Dialectique du “beau” et du « laid » : vers une redéfinition moderne de l’esthétique
DOI:
https://doi.org/10.5281/zenodo.18873765Keywords:
Esthétique, Beauté, LaideurAbstract
Cet article examine l’évolution du concept de « laideur » dans l’esthétique occidentale, en mettant en évidence le déplacement progressif du primat du « beau » vers une revalorisation critique du « laid ». Longtemps pensé comme simple négation de la beauté, le laid acquiert, avec l’idéalisme allemand, une portée théorique nouvelle.

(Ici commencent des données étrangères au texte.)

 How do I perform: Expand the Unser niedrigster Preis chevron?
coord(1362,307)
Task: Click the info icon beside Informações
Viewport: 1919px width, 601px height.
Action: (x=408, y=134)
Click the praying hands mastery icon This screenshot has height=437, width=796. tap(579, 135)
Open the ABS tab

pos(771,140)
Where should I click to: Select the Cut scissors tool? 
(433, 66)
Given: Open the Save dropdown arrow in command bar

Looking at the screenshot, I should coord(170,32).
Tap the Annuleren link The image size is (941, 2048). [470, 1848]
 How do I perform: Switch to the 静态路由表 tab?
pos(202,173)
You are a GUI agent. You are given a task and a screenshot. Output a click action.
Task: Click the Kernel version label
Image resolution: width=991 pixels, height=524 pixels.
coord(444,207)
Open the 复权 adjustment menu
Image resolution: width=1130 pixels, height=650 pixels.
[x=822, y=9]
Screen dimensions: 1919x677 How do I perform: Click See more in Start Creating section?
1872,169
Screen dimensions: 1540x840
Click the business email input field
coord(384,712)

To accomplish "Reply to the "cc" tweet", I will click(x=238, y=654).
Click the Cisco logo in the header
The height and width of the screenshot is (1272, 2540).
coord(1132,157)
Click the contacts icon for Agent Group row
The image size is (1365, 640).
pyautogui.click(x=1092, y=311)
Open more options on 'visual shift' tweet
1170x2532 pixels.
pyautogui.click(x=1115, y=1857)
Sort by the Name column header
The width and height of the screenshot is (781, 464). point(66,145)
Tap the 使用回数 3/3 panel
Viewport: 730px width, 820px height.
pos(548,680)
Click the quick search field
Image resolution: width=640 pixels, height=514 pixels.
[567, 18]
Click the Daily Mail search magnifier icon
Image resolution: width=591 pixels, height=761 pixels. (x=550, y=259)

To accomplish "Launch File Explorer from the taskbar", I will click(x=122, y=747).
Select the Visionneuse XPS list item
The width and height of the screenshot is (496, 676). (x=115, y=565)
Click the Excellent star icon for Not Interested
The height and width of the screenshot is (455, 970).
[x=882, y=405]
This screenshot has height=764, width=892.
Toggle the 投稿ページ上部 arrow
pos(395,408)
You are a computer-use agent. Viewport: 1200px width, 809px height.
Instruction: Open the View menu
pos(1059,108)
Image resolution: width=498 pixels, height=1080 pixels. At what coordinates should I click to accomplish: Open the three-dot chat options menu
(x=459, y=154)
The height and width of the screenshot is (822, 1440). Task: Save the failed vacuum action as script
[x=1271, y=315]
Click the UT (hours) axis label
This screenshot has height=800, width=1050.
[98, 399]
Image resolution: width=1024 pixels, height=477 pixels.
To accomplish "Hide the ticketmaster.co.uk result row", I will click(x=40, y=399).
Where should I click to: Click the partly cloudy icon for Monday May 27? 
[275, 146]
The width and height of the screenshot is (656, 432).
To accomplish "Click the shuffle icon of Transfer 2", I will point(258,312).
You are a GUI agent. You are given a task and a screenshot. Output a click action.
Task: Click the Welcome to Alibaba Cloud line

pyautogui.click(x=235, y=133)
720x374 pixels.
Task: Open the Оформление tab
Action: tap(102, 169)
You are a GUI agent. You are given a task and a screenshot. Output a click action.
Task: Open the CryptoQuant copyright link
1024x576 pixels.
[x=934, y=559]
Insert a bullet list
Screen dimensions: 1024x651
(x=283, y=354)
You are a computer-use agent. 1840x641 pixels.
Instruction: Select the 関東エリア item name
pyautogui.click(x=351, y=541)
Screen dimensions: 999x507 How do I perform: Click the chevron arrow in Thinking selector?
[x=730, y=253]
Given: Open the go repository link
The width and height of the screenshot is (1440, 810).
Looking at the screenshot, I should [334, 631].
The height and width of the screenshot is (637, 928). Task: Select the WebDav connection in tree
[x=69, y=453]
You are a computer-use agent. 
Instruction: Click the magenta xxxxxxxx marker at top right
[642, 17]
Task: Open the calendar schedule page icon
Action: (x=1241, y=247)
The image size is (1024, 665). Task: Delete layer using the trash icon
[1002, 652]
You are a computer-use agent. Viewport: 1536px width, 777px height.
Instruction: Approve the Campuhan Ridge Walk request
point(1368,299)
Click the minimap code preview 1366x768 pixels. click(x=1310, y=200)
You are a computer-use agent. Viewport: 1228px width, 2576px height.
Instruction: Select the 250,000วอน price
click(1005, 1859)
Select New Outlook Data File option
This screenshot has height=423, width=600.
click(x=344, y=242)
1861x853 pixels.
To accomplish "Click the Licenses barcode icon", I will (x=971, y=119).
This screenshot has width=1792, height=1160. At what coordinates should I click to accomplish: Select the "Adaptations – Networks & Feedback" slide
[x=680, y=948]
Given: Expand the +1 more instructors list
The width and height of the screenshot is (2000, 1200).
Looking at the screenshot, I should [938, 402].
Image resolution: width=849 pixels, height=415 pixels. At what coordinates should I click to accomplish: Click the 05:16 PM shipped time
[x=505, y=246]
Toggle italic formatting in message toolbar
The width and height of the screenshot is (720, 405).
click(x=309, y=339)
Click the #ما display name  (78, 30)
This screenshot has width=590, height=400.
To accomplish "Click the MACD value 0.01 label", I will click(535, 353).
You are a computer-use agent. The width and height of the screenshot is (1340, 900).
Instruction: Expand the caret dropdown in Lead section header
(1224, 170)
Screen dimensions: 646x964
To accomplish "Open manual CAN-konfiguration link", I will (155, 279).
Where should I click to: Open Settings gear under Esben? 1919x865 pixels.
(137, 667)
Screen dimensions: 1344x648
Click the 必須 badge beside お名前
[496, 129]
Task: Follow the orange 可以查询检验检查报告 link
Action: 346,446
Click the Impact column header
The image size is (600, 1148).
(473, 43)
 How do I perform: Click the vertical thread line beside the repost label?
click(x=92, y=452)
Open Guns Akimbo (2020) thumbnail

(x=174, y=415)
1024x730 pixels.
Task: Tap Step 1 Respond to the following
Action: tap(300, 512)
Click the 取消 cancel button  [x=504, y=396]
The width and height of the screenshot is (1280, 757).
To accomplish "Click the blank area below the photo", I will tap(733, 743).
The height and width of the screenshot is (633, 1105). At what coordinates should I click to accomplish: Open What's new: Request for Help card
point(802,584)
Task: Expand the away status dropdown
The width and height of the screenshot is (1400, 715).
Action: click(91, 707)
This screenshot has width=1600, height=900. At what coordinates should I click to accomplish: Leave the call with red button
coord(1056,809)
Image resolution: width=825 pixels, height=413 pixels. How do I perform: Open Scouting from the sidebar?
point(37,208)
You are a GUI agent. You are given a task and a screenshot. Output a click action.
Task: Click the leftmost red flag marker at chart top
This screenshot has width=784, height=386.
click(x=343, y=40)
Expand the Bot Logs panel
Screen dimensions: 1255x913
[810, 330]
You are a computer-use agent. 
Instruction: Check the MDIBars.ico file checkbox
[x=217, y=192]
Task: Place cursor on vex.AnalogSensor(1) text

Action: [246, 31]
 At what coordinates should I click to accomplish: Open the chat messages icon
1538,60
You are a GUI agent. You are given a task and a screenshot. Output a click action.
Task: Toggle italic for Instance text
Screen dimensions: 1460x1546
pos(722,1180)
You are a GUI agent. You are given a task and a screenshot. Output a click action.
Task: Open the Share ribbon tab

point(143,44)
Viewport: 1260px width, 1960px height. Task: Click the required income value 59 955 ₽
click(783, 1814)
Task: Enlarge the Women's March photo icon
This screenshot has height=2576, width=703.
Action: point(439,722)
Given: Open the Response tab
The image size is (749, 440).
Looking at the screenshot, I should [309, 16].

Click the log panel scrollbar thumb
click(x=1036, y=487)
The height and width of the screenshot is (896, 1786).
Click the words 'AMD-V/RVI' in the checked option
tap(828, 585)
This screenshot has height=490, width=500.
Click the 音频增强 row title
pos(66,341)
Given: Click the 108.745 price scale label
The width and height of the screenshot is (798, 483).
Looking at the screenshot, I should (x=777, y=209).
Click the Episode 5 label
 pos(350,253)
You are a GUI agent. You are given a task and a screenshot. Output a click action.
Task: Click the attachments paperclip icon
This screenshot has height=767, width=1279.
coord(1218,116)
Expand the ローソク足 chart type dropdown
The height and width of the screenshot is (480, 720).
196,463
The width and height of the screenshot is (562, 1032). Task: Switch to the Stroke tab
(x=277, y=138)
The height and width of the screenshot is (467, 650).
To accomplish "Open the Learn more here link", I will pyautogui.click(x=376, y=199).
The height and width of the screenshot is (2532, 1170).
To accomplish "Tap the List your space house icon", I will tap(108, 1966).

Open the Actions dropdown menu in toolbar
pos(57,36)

À partir de la pensée hégélienne, la laideur est envisagée comme moment dialectique nécessaire à la manifestation de l’Idée dans l’art. Toutefois, l’analyse de L’Esthétique du laid de Karl Rosenkranz révèle une limite : malgré la centralité accordée au « laid », celui-ci demeure subordonné au beau, qui en constitue la mesure normative. La réflexion se prolonge avec Nietzsche, dont la critique du « spectateur désintéressé » et du dogmatisme esthétique contribue à ébranler les fondements classiques du jugement de goût. Ce tournant ouvre la voie à une conception de l’art affranchie des normes traditionnelles, où la laideur, la dissonance et la transgression participent de l’autonomie artistique.